--- Listed records ---

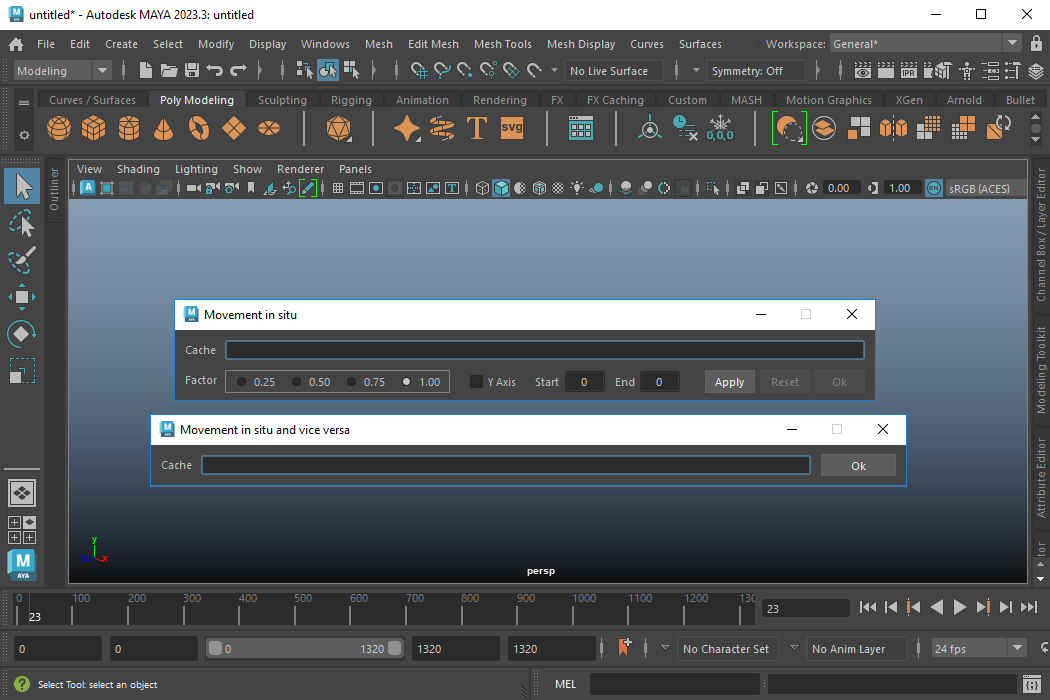Click the Apply button
Viewport: 1050px width, 700px height.
[x=729, y=382]
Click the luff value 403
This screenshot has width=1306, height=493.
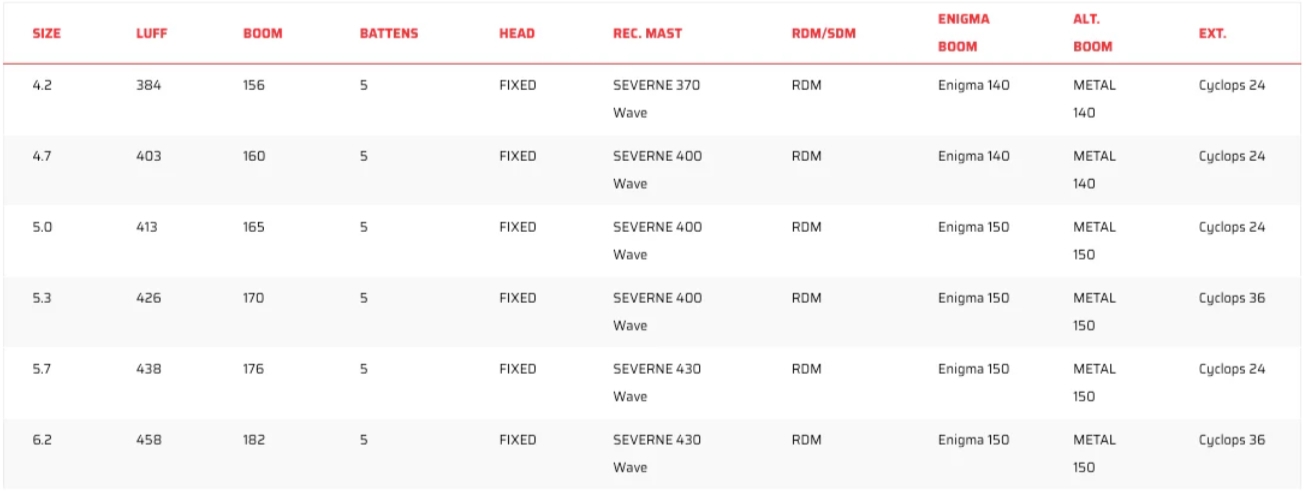[148, 156]
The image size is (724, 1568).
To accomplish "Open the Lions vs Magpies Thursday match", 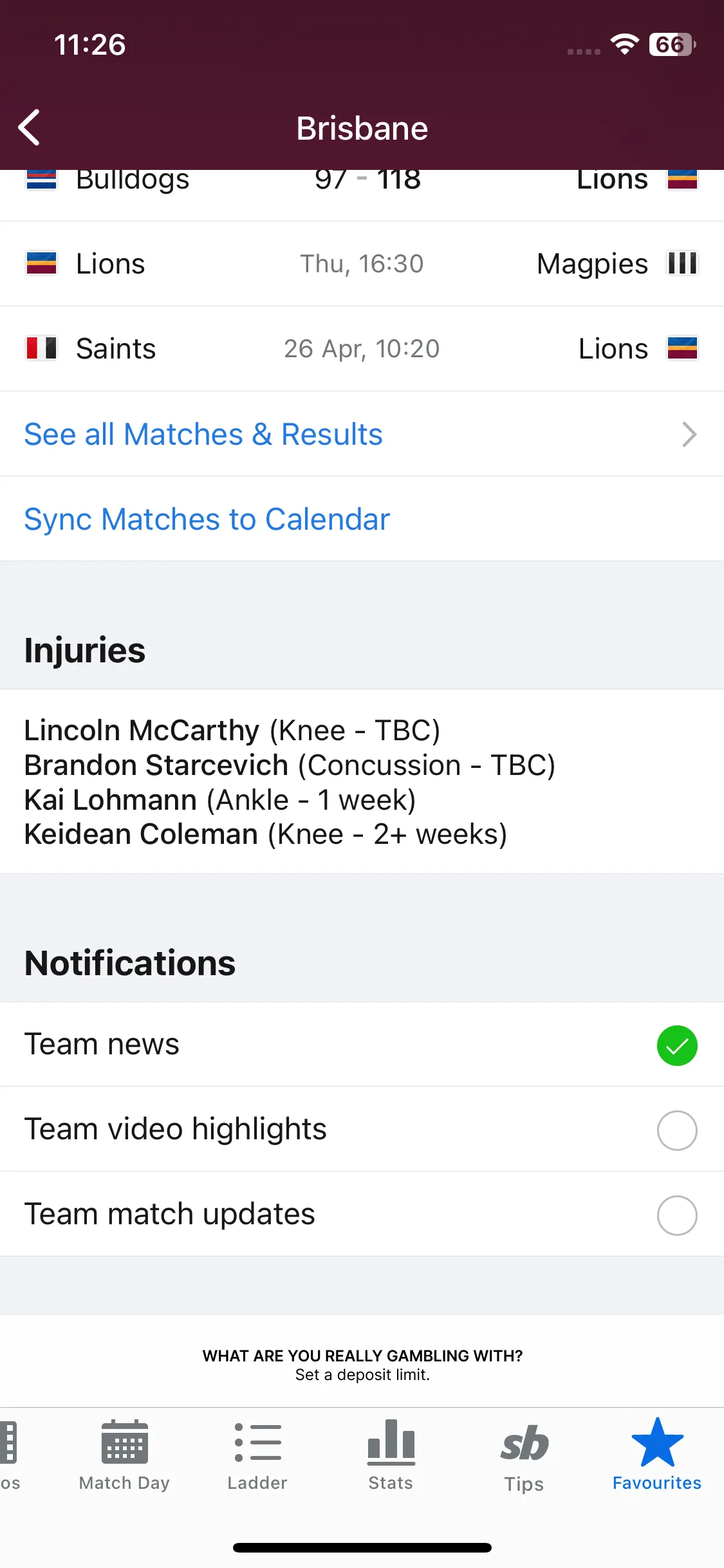I will [x=362, y=264].
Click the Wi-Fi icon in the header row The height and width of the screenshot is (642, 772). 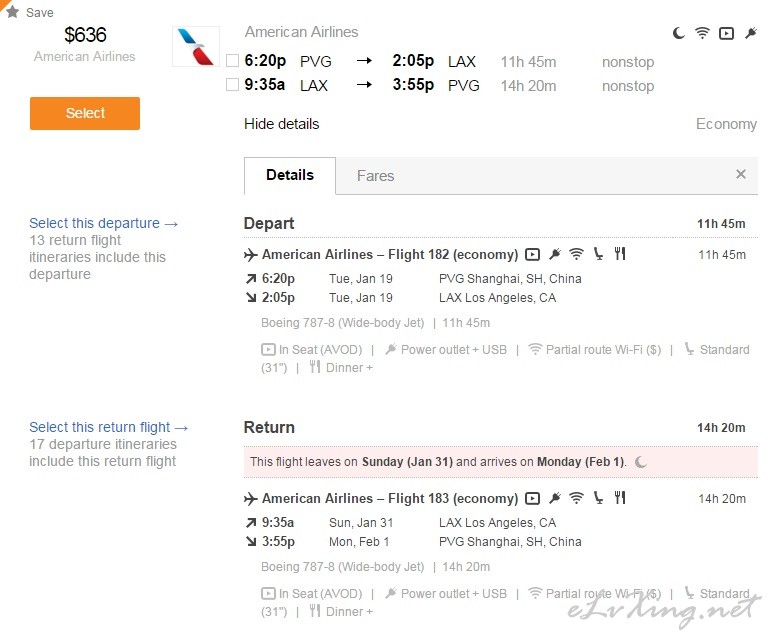click(x=702, y=33)
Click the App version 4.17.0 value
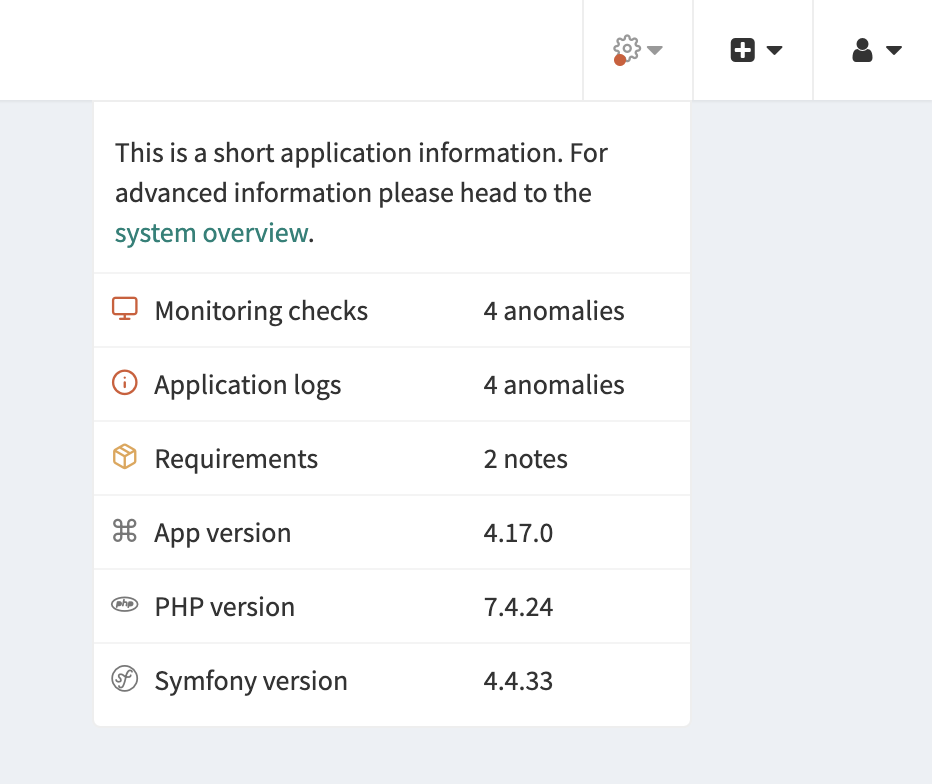This screenshot has width=932, height=784. click(x=518, y=533)
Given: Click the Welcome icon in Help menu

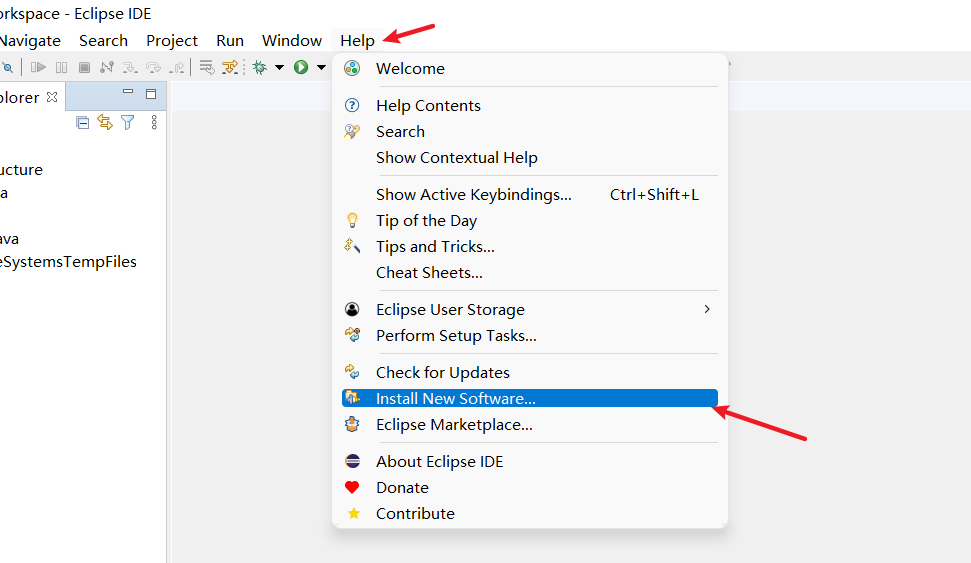Looking at the screenshot, I should pos(352,68).
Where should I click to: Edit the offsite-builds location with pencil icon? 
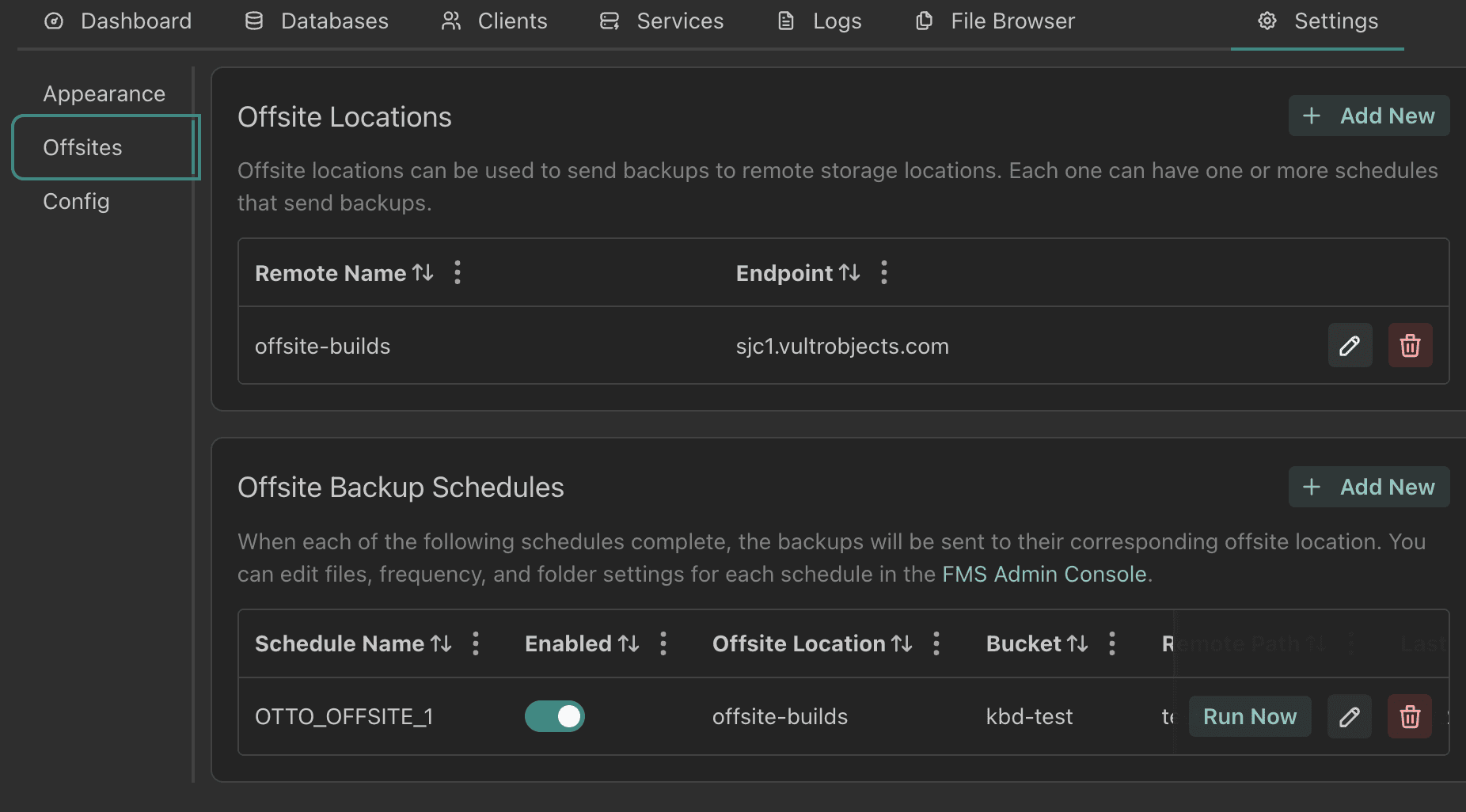point(1350,346)
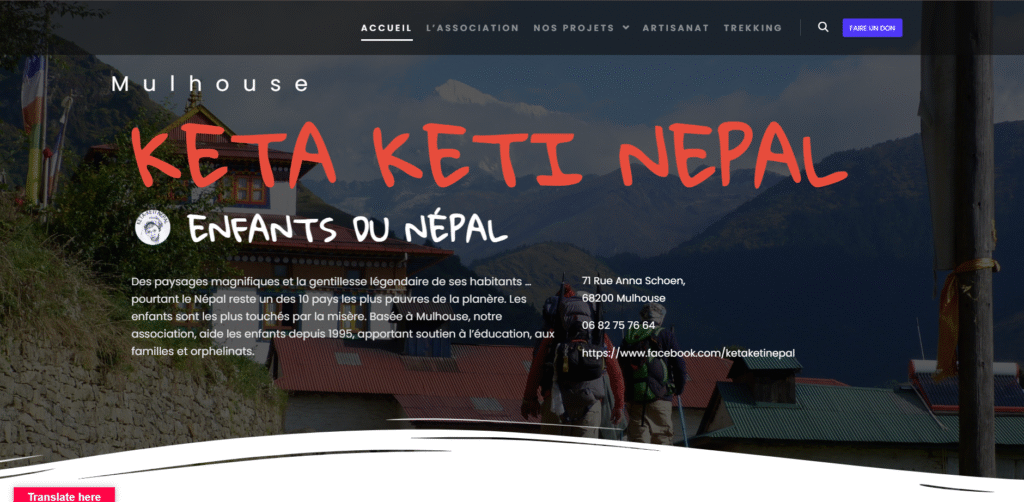Click the phone number 06 82 75 76 64

coord(618,325)
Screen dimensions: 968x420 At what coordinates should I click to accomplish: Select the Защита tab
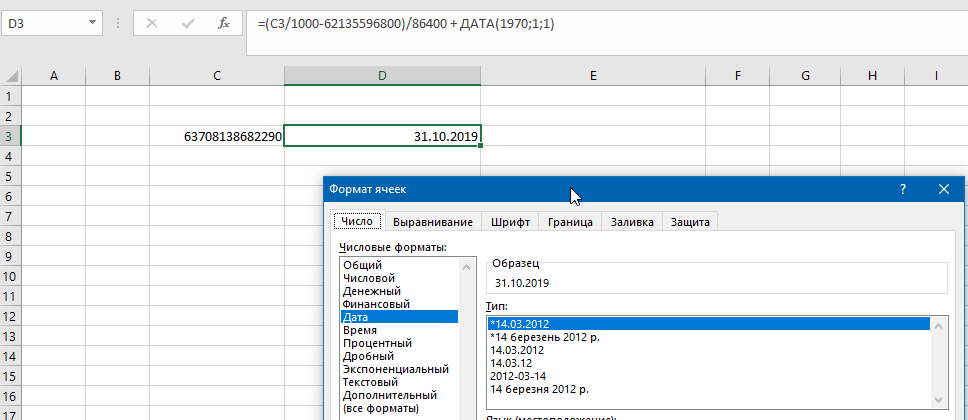click(690, 222)
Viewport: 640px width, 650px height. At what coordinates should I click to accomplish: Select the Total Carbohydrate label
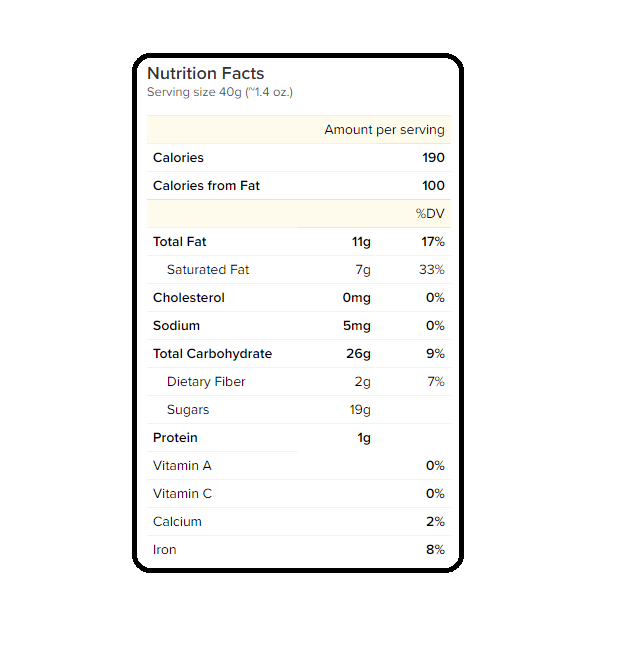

---

[Task directions]: In the copy, only the lines from the one holding "Screen dimensions: 968x420" through the end of the listing above should appear, retyped exactly, both ends included, with no pictures.

[Response]:
Screen dimensions: 968x420 At what coordinates should I click to accomplish: Select the Защита tab
click(690, 222)
Viewport: 640px width, 650px height. At what coordinates should I click to accomplish: Select the Total Carbohydrate label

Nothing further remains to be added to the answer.